Recently one of our clients received the following email:

"To All Employees;

There's a scheduled maintenance on all Employee/Staff Microsoft Outlook from the 13th-15th of July (This Weekend) you may experience difficulty logging in between 7:00am to 12:00 Noon. Please provide your Username (___________) and Password (___________) immediately! Failure to do this may result in your account not been able to receive/send Emails. You can also contact the Office to do it in person.

©2018 HelpDesk."

Of course, we're their help desk, and we did not send this email, so this is immediately suspect from our standpoint.  We would never solicit credentials from our clientele in this fashion, first because our clients have already entrusted us with most of the credentials we need, and second because we'd never ask our clients to record their credentials in a place that could possibly be exploited, like an unsecure email.

Some things to look for in suspicious emails aside from the usual markers (usernames that don't match the email address of the sender, e.g. "Bob Smith<>"), there are usually some tells in the body of the emails themselves.  Now, even as native English speakers, we all make grammatical and syntax errors, but since most of these endeavors originate overseas, there are mistakes that non-native English speakers are more prone to making.  Watch for incorrect punctuation, such as the use of the semicolon ";" instead of the colon ":" in the opening of the email.  Read the letter aloud to yourself.  If it sounds disjointed or doesn't sound like it would ever be spoken aloud, it's probably from a non-proficient English speaker.  The first sentence in the letter would probably be written as follows:

"There is scheduled maintenance on all employee Exchange email accounts July 13-15 (this coming weekend), from 7:00 AM to 12:00 PM."

Not that my grammar, spelling, or word use are perfect, but when you read this sentence, it makes more sense.  Also, the use of "noon" instead of PM tends to imply that the writer is not used to using AM and PM in his daily life.  A a proficient English speaker would not likely use "12:00 Noon" after using "7:00 AM."  This is significant because most countries outside of the English-speaking world use the 24-hour clock (i.e. "military" time). 

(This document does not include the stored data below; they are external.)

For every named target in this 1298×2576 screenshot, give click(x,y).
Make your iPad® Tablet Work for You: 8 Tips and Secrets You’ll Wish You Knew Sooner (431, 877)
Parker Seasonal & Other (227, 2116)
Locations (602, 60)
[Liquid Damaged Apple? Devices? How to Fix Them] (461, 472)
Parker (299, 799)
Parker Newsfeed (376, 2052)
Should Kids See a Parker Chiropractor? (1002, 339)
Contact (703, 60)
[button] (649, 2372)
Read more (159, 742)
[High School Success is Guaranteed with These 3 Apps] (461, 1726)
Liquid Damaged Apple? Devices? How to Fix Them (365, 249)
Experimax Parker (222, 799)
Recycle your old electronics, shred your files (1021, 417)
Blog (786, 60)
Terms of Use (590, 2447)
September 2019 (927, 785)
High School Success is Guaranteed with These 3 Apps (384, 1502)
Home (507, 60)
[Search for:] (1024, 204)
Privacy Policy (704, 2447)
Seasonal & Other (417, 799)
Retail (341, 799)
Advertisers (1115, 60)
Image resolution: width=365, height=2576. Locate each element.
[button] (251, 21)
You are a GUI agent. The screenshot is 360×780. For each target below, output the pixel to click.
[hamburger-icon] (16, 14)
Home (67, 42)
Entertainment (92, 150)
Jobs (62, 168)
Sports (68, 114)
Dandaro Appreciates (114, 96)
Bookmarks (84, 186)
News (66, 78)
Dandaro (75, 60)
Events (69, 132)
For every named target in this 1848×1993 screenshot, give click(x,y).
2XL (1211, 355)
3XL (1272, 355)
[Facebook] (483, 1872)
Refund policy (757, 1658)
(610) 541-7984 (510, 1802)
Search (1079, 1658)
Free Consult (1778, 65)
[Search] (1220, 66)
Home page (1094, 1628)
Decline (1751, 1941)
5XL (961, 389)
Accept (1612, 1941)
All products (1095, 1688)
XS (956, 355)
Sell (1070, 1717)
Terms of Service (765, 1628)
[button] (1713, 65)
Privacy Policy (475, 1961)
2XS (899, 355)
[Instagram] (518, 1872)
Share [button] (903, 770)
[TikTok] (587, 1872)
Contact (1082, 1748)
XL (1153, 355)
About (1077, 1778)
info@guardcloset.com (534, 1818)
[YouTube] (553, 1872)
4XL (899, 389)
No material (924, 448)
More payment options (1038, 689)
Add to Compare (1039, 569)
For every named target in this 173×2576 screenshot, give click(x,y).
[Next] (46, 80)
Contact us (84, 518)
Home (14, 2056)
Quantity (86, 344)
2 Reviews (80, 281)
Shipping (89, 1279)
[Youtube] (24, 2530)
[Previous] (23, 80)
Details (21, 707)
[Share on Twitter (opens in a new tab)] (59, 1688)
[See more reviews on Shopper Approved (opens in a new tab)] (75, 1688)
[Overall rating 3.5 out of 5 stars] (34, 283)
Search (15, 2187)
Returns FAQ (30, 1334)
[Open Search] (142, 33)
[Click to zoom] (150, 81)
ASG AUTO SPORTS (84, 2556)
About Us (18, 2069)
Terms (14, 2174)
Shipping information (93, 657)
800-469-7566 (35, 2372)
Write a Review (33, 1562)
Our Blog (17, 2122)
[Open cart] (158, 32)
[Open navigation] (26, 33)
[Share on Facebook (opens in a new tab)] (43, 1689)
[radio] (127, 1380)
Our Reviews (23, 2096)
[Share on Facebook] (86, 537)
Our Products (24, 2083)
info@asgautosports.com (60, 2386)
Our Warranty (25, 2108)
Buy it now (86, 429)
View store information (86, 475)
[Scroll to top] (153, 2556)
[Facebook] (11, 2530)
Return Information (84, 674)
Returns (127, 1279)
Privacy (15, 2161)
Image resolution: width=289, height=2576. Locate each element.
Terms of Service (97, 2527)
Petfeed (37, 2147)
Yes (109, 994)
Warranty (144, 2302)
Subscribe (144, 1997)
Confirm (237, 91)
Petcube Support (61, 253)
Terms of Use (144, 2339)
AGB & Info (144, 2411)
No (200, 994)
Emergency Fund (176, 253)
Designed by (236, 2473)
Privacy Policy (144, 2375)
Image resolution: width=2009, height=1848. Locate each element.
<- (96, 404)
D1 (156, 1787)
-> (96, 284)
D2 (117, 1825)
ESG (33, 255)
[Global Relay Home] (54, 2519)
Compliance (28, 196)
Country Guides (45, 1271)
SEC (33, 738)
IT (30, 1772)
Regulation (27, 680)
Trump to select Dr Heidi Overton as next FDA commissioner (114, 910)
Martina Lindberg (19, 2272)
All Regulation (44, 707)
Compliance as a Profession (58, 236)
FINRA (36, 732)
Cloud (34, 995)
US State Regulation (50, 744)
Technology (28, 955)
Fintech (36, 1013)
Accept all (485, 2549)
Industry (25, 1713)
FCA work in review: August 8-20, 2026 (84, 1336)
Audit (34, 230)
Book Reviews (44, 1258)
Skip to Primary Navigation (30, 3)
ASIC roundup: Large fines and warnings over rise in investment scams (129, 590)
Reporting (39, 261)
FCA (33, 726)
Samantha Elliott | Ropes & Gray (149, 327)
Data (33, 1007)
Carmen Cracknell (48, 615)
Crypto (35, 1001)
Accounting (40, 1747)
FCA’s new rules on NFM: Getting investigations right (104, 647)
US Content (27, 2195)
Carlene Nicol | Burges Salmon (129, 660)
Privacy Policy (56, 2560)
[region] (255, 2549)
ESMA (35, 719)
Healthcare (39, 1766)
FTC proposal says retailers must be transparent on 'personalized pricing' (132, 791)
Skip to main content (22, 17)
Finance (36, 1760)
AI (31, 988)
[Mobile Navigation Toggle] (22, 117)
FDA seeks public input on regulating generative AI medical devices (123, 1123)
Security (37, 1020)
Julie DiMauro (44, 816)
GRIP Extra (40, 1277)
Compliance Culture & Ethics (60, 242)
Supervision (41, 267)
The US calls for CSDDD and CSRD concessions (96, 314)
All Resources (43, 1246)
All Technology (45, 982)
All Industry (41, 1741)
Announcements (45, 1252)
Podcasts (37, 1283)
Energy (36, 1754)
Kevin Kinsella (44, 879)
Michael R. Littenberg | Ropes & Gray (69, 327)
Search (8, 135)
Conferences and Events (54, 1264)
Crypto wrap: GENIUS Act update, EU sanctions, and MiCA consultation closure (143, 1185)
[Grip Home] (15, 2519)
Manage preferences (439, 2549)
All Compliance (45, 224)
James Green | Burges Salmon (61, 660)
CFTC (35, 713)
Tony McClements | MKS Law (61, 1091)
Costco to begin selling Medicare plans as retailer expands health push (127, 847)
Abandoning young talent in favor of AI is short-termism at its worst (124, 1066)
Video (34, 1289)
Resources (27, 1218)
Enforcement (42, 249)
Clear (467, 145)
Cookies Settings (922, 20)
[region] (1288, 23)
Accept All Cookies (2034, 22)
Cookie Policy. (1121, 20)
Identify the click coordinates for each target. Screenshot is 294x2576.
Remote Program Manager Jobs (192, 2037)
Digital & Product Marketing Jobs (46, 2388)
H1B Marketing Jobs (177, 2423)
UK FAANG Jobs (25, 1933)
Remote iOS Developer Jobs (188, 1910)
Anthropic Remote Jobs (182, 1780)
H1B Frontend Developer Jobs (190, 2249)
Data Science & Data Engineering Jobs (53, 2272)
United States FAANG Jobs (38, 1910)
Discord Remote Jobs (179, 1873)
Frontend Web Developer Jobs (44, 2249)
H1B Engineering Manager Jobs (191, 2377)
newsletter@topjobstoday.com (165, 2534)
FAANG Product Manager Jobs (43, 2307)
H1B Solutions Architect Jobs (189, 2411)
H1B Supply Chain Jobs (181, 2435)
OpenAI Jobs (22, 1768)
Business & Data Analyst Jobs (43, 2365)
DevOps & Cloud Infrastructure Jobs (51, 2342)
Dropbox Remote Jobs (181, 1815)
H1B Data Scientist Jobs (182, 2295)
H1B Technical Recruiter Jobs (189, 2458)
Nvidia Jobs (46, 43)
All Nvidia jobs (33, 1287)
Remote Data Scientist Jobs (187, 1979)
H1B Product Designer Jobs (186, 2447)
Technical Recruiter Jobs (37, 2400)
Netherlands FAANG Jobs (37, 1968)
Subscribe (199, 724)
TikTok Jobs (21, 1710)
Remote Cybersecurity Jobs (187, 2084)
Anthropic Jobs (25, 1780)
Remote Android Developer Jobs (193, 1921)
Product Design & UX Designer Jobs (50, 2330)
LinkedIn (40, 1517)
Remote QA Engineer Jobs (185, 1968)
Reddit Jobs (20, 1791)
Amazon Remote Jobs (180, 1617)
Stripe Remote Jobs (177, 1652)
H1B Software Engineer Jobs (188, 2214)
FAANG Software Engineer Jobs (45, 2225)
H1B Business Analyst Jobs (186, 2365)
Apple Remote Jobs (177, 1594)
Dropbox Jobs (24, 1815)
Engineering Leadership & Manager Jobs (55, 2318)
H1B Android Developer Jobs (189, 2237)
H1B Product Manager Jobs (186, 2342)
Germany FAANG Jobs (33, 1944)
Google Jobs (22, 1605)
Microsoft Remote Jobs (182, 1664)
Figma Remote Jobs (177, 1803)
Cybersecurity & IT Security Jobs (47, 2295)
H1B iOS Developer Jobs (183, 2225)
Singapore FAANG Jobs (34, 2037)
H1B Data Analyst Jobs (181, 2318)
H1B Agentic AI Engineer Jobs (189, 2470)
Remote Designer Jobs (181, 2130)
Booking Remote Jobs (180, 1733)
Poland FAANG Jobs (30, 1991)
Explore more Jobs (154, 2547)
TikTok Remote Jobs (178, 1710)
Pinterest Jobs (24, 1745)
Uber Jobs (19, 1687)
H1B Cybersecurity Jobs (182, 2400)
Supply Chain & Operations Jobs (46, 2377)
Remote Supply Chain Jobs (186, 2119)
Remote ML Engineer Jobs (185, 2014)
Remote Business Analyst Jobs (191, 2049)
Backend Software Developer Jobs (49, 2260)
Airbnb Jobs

The use of "been" in the second-to-last sentence instead of "being" could easily have been committed by an English-proficient person, but taken in conjunction with the other errors, it further compounds the issue that it's likely a foreign phishing scam.

The last sentence, like the first, does not read as if written by an English-proficient writer.  It omits why the reader is supposed to call the office in the first place.

In closing, trust your gut.  If you feel like something is a scam, you're probably right.  In the meantime, if you think you may have been exploited, feel free to contact us to set up a time to check out your system.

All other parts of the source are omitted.